Proteomic identification of predictive tissue biomarkers of sensitive to neoadjuvant chemotherapy in squamous cervical cancer.

AIMS: The regimens of neoadjuvant chemotherapy (NAC) in squamous cervical cancer (SCC) frequently use cisplatin combined with paclitaxel. Unfortunately, some cervical cancers show resistance to the principal chemotherapeutic agents in the treatment, decreasing the effectiveness of this therapy. The objective of this study was to search for predictive markers of response to NAC in patients with SCC. MAIN
METHODS: Two-dimensional gel electrophoresis (2-DE) accompanied by matrix-assisted laser desorption ionization time-of-flight tandem mass spectrometry (MALDI-TOF-MS) was used to analyze and identify differentially expressed proteins in ten cases of advanced cervical cancer patients receiving cisplatin-based NAC. Each of these patients received more than two cycles of NAC. Cell proliferation rate in cisplatin resistant human cervical cancer cell Hela/DDP and its parent cell Hela after treatment with Hsp70 inhibitor and/or cisplatin were tested by MTT assay.
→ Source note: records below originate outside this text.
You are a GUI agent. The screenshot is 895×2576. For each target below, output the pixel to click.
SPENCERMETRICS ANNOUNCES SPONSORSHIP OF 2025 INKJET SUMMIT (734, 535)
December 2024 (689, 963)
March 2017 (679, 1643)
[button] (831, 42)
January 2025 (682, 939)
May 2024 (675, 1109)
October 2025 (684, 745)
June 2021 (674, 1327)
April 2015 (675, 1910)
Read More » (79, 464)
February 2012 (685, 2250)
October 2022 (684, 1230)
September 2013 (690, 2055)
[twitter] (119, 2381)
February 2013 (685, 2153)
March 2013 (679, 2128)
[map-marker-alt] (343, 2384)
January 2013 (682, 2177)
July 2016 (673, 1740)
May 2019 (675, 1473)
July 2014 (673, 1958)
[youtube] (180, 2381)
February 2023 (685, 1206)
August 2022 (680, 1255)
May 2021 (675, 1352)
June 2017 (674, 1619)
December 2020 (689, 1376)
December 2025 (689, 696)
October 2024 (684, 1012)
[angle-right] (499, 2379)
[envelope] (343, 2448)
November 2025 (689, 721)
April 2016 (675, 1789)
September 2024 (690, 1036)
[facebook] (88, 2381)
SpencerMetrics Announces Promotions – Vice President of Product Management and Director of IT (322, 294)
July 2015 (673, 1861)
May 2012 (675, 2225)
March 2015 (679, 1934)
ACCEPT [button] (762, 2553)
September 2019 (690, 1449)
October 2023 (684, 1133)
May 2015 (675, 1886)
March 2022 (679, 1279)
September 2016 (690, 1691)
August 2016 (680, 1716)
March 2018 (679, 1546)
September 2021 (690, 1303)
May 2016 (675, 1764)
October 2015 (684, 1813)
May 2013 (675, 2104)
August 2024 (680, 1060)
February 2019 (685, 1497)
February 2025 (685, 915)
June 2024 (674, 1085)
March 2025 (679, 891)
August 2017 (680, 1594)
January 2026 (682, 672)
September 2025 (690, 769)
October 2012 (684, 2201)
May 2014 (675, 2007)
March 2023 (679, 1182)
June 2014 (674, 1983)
KEY
FINDINGS: Twelve protein spots changed in abundance, quantitative comparison of spot volumes showed that seven protein spots were up-regulated and five spots were down-regulated in the NAC non-responders compared to the NAC responders. These proteins are involved in various cellular processes essential for cell metabolism, migration and apoptotic signal transduction. The high-fold changes proteins of stathmin1, Hsp70 and pyruvate kinase isoform M2 were validated by Western blot analysis. Over-expression of Hsp70 inhibits the efficacy of cisplatin. Hsp70 inhibitor enhanced the sensitivity to cisplatin in both Hela and Hela/DDP cells. SIGNIFICANCE: The study found many candidate proteins involved in chemotherapy resistance/sensitivity, among them Hsp70 might be potential biomarkers to predict the efficacy of chemotherapy for SCC patients.